Checkpoints¶
LangGraph checkpointing persists pipeline state to PostgreSQL, enabling pause/resume workflows and crash recovery.
How Checkpointing Works¶
sequenceDiagram
participant Graph as LangGraph
participant Saver as AsyncPostgresSaver
participant PG as PostgreSQL
Graph->>Saver: Save state after node execution
Saver->>PG: INSERT/UPDATE checkpoint
Note over PG: State persisted with thread_id
Graph->>Graph: HITL interrupt() pauses
Note over Graph: Pipeline suspended
Graph->>Saver: Resume with thread_id
Saver->>PG: SELECT checkpoint
PG->>Saver: Stored state
Saver->>Graph: Restore OrionState
Graph->>Graph: Continue from interrupt point
Checkpoint Storage¶
Checkpoints are stored in PostgreSQL using the AsyncPostgresSaver class, which implements LangGraph's BaseCheckpointSaver interface.
Each checkpoint record contains:
| Field | Type | Description |
|---|---|---|
thread_id |
str |
Unique identifier for the pipeline execution |
checkpoint_id |
str |
Sequential checkpoint within a thread |
state |
jsonb |
Serialized OrionState |
metadata |
jsonb |
Node name, timestamp, etc. |
created_at |
timestamp |
When the checkpoint was saved |
State Schema¶
The OrionState TypedDict defines all fields that are checkpointed:
class OrionState(TypedDict):
# Required: set at pipeline start
content_id: UUID
trend_id: UUID
trend_topic: str
niche: str
target_platform: str
tone: str
visual_style: str
current_stage: PipelineStage
# Strategist outputs
script_hook: NotRequired[str]
script_body: NotRequired[str]
script_cta: NotRequired[str]
visual_cues: NotRequired[list[str]]
# Critique outputs
critique_score: NotRequired[float]
critique_feedback: NotRequired[str]
# Creator outputs
visual_prompts: NotRequired[dict[str, Any]]
# Analyst outputs
performance_summary: NotRequired[str]
improvement_suggestions: NotRequired[list[dict[str, Any]]]
analyst_score: NotRequired[float]
# Feedback loop tracking
iteration_count: NotRequired[int]
max_iterations: NotRequired[int]
# HITL decisions (accumulates via operator.add reducer)
hitl_decisions: NotRequired[Annotated[list[dict], operator.add]]
# Error tracking
error: NotRequired[str | None]
Reducer pattern
The hitl_decisions field uses Annotated[list, operator.add] so that each HITL gate appends to the list rather than overwriting it. This is a LangGraph pattern for accumulating data across multiple node executions.
Configuration¶
Checkpointing is enabled by passing a saver to build_content_graph():
from langgraph.checkpoint.base import BaseCheckpointSaver
checkpointer = AsyncPostgresSaver(session_factory)

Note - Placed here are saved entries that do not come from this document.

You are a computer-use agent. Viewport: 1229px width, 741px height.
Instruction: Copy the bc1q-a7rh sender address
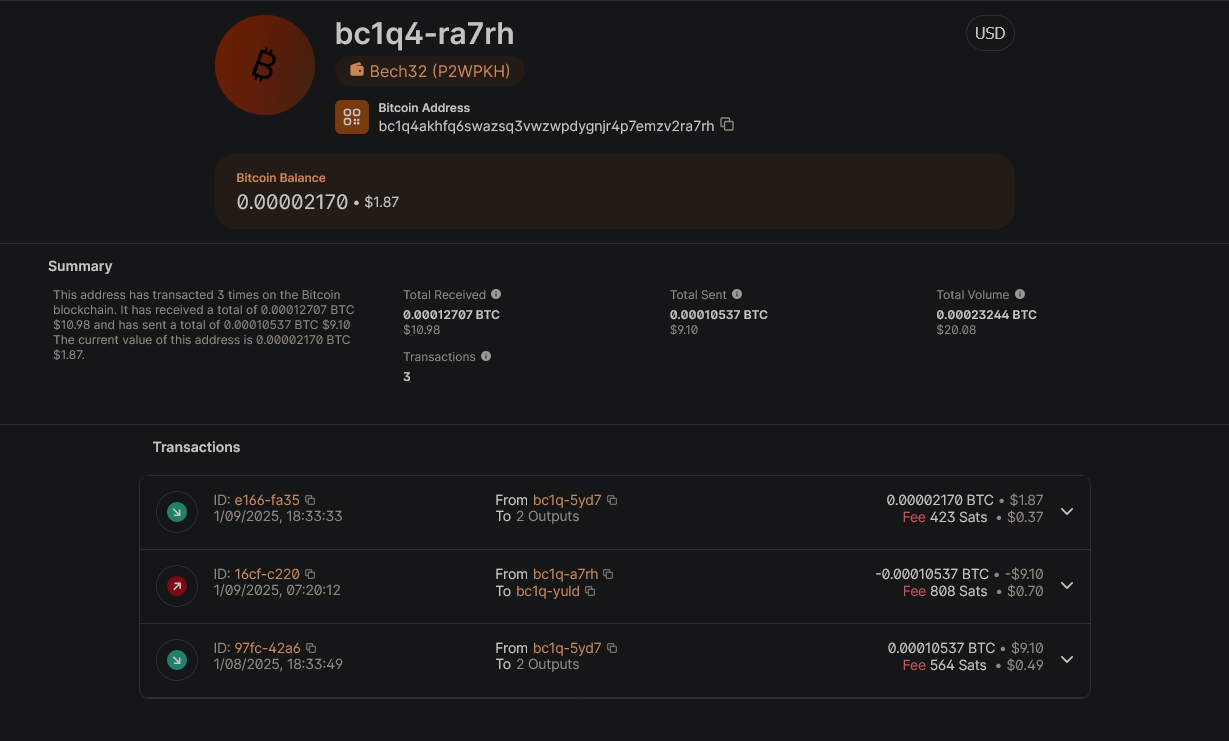click(x=608, y=574)
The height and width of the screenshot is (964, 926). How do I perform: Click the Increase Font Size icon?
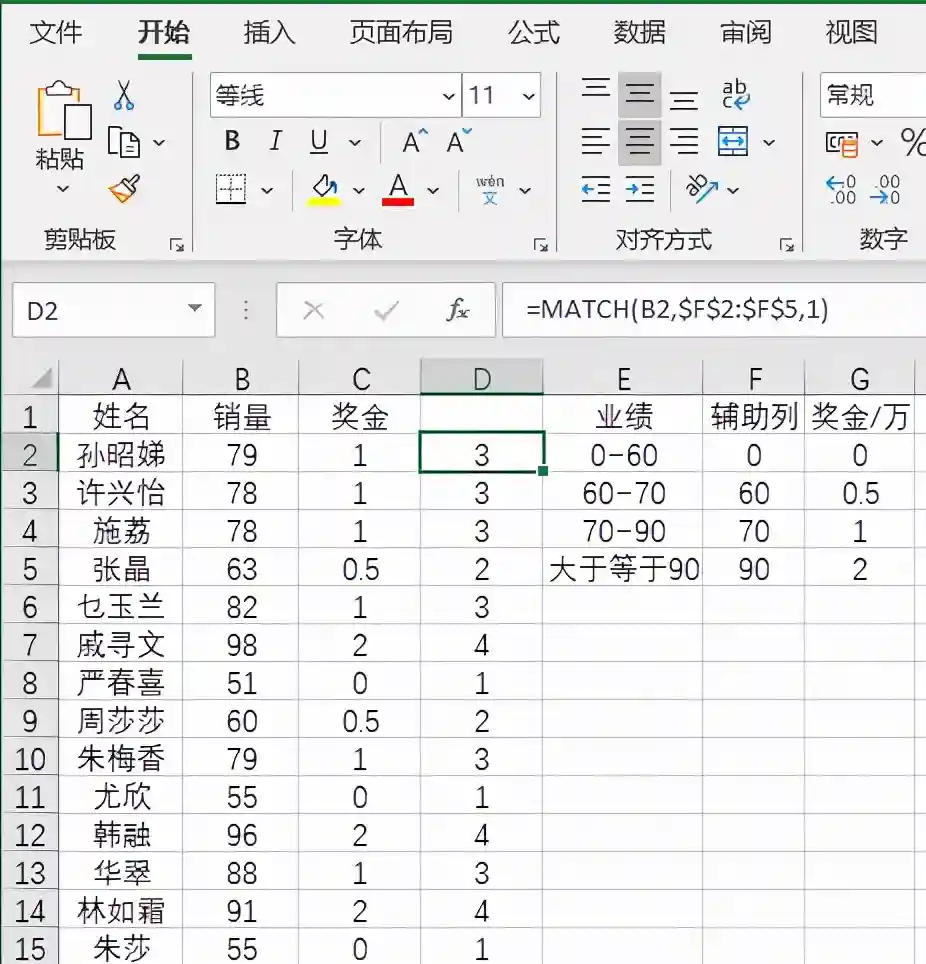[414, 142]
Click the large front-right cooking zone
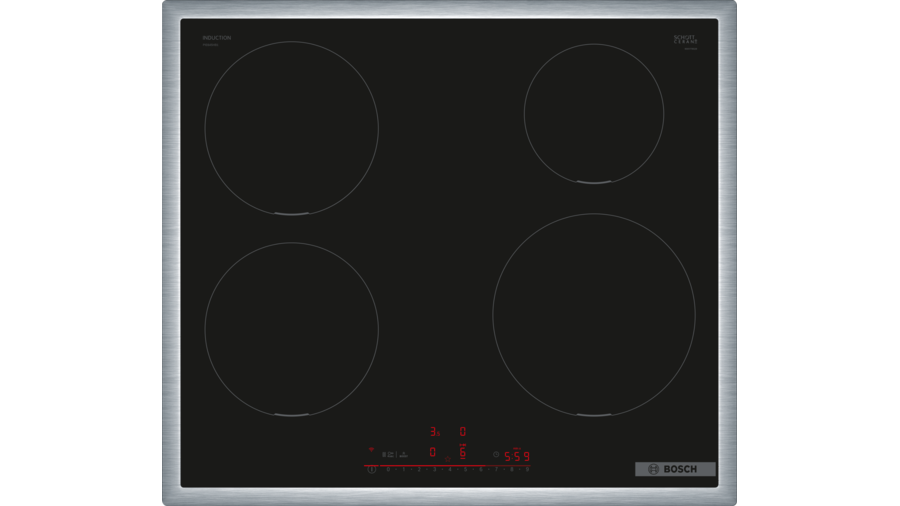 [x=593, y=314]
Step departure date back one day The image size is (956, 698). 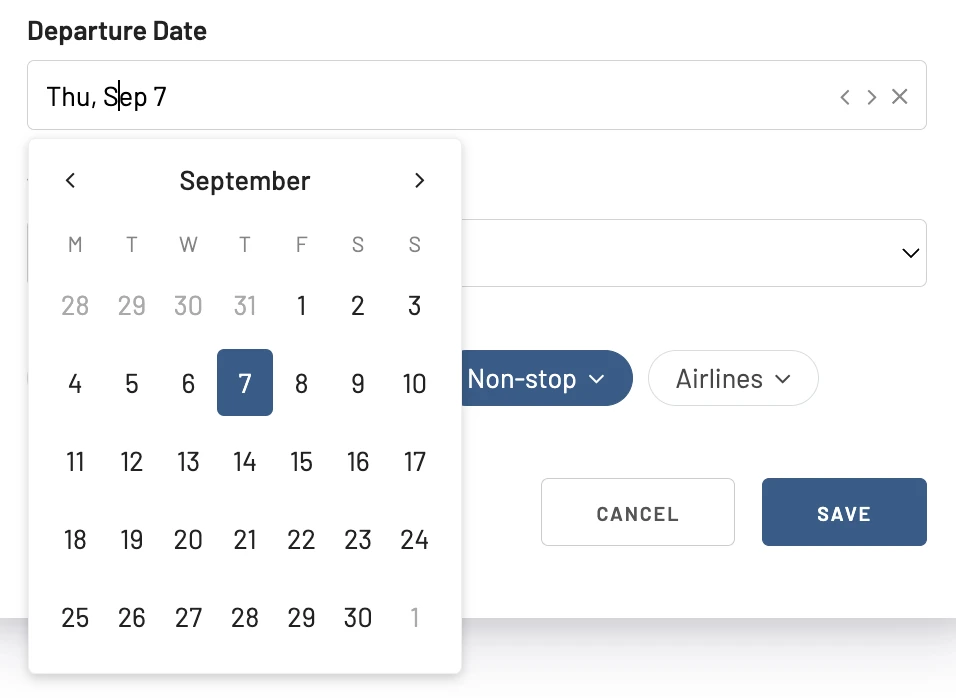coord(845,97)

graph = build_content_graph(
script_generator=script_generator,
critique_agent=critique_agent,
visual_prompter=visual_prompter,
checkpointer=checkpointer,
enable_hitl=True,
)
Recovery¶
If a service crashes mid-pipeline:
- On restart, the Director queries PostgreSQL for incomplete checkpoints
- The graph is reconstructed with the same configuration
- Execution resumes from the last checkpointed state
- No work is duplicated -- only the interrupted node re-executes
This is particularly important for long-running pipelines that involve multiple LLM calls and image generation steps.